Document section |
----
Various durations are recommended for power naps, which are very short compared to regular sleep. The short duration of a power nap is designed to prevent nappers from sleeping so long that they enter a normal sleep cycle without being able to complete it. Going beyond sleep stages/phases I and II but failing to complete a full sleep cycle, can result in a state, where one feels groggy, disoriented, and even more sleepy than before beginning the nap.
Brief naps (10–20 minutes) can improve alertness directly after awakening without the grogginess. During a power nap we are aware of the environment around us, such as noises and sensations and feelings inside us, like our thoughts. We are in ‘light sleep’ (sleep stages/phases I and II) yet it’s enough to feel in a deep state of relaxation. We are not asleep but not awake either. We don’t have to feel tired or fatigued to take a nap. The most important thing is to understand that strictly speaking a power nap is not about ‘sleeping like a log’. It’s more about drifting and relaxing and having the expectation on right level will help us to find the ‘right state of mind’.
Power naps of less than 30 minutes—even those as brief as 6 and 10 minutes—restore wakefulness and promote performance and learning. A University of Düsseldorf study found superior memory recall once a person had reached 6 minutes of sleep, suggesting that the onset of sleep may initiate active memory processes of consolidation which—once triggered—remains effective even if sleep is terminated.
If you have lost a lot of sleep during previous night you might consider a longer nap, for up to 40-50 minutes but absolutely no more. This is the stage we start to enter deep sleep stages and coming out of deep sleep (in the middle of it) might make us feel irritated and even more fatigue! Sleeping too much during the day can naturally also reduce the need for sleep at night and worsen the sleep problems.
5 steps to power nap
- Choose a time when you feel a natural dip in your energy level and make the ‘environment’ comfortable (even when it’s on a train or in a car!) and switch off your phone.
- Set an alarm for 10-20 mins.
- Bring your attention to breathing by consciously slowing it down (focus: long exhales!).
- Think something nice, let it go and enjoy the drifting.
- Rouse yourself gently from your nap. Move around for a few minutes.
Repeat every day to get the routine in place and to physically and mentally get used to napping and its positive effects. Pay attention to how your feelings about napping and sleep in general change over time.
More napping tips
The caffeine nap
A caffeine nap is a short nap that is preceded by the intake of caffeine. Caffeine – in general – is not the best solution for poor sleepers but some people do find the combination of caffeine and power napping doing the trick perfectly. Caffeine in coffee takes up to half an hour to have an alerting effect, hence “a short (<15min) nap will not be compromised if it is taken immediately after the coffee and you can boost your concentration for the rest of the day. This way the caffeine doesn’t stop you napping but it kicks in right after the nap.
----
(Saved data entries)
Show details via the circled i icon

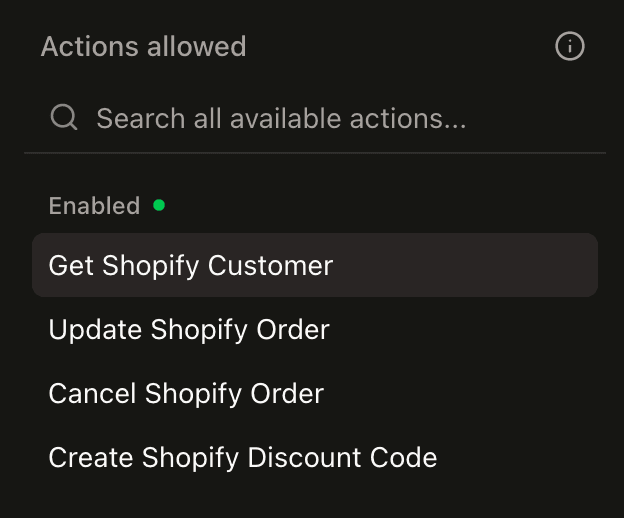pos(570,46)
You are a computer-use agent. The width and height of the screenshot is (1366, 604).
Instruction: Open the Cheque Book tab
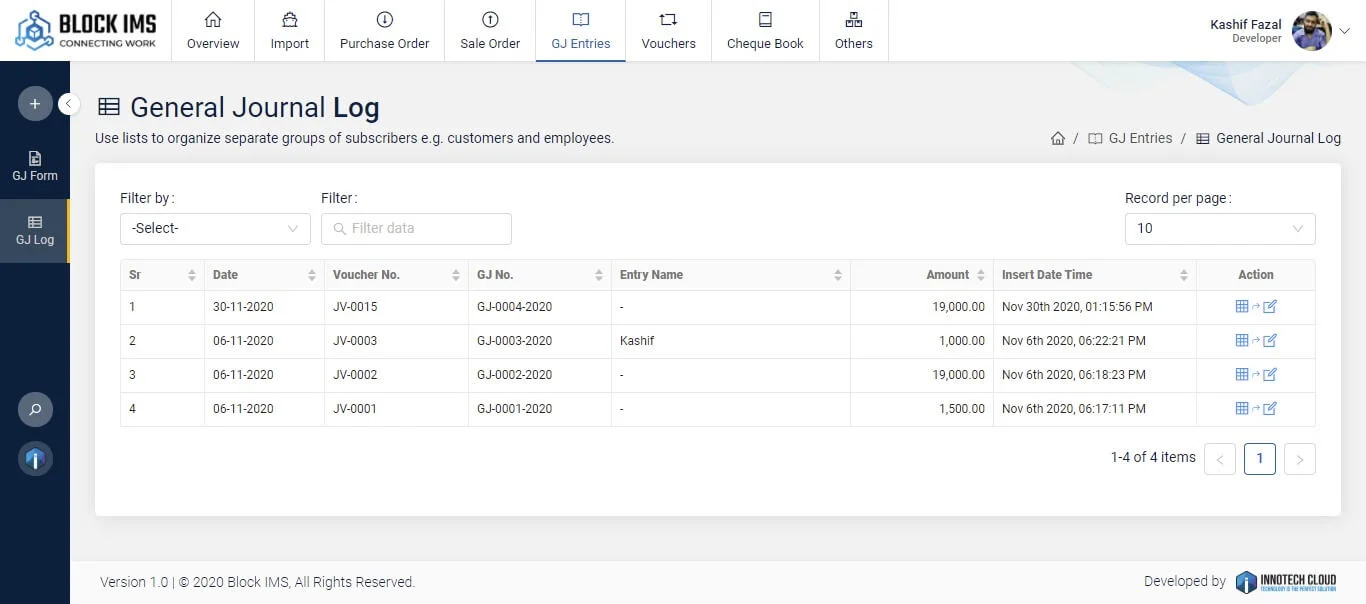click(765, 31)
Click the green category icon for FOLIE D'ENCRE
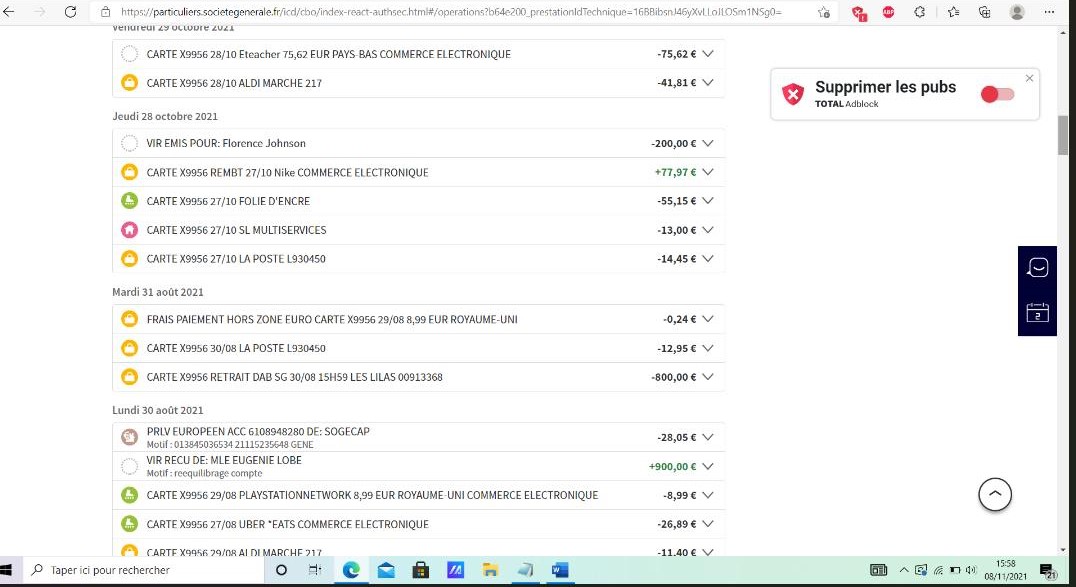This screenshot has height=587, width=1076. tap(129, 201)
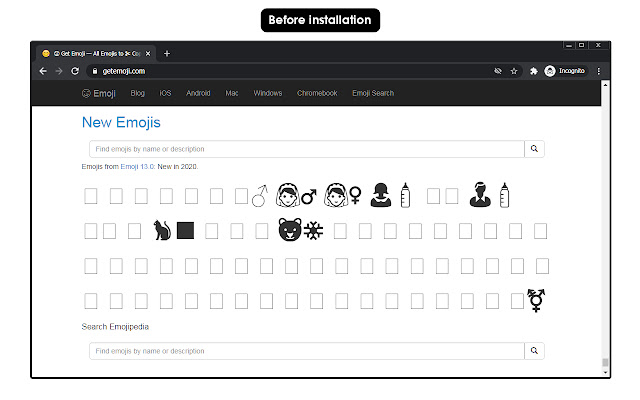Reload the getemoji.com page

[75, 71]
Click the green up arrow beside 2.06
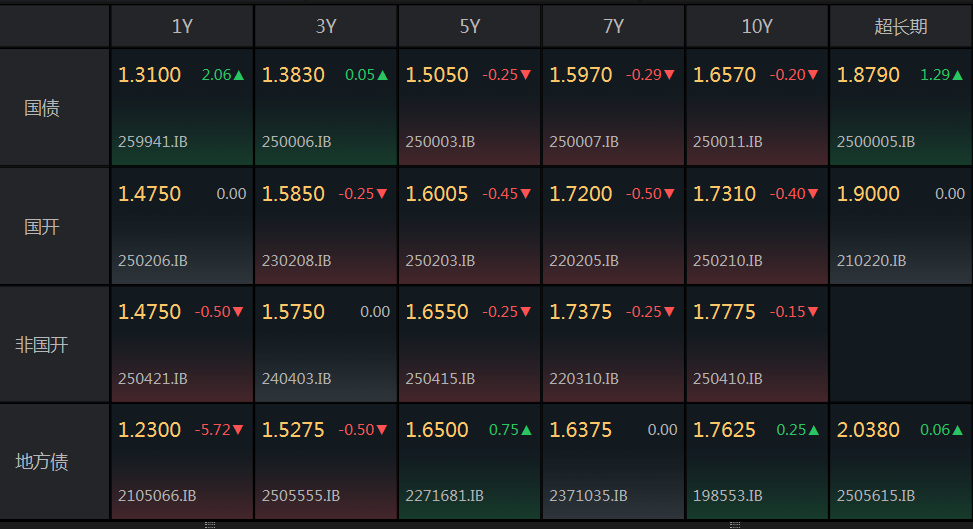Screen dimensions: 973x529 coord(239,75)
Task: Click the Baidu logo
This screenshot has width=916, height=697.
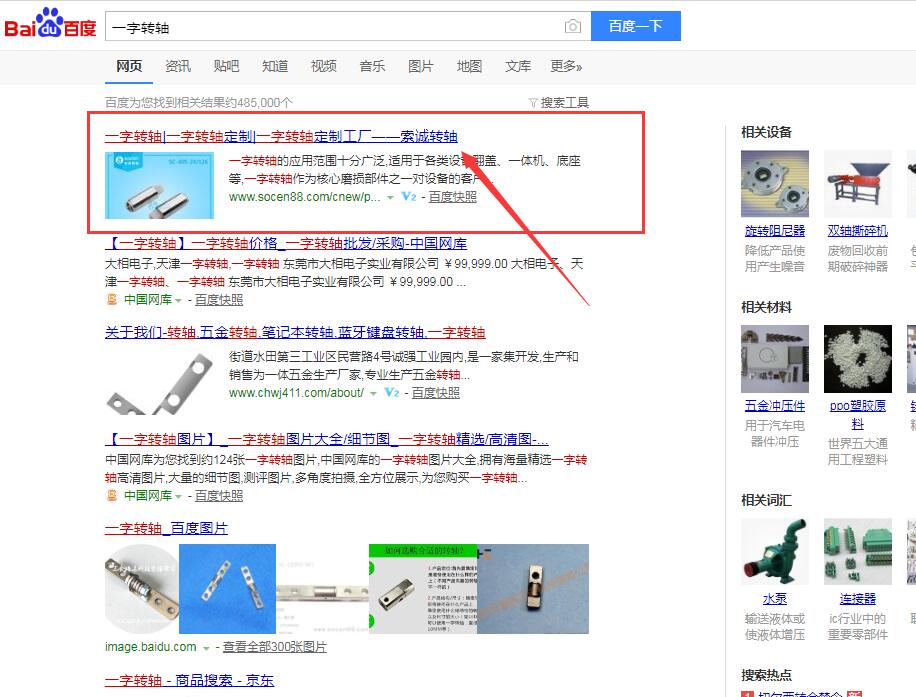Action: (50, 25)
----
Complete the following |
(1) According to the text on power naps, what did the University of Düsseldorf study find?
(2) Translate this sentence from the text on power naps into Spanish: "Brief naps (10–20 minutes) can improve alertness directly after awakening without the grogginess."

Answers by task |
(1) It found superior memory recall once a person had reached 6 minutes of sleep.

(2) Las siestas breves (10–20 minutos) pueden mejorar el estado de alerta inmediatamente después de despertar, sin el aturdimiento.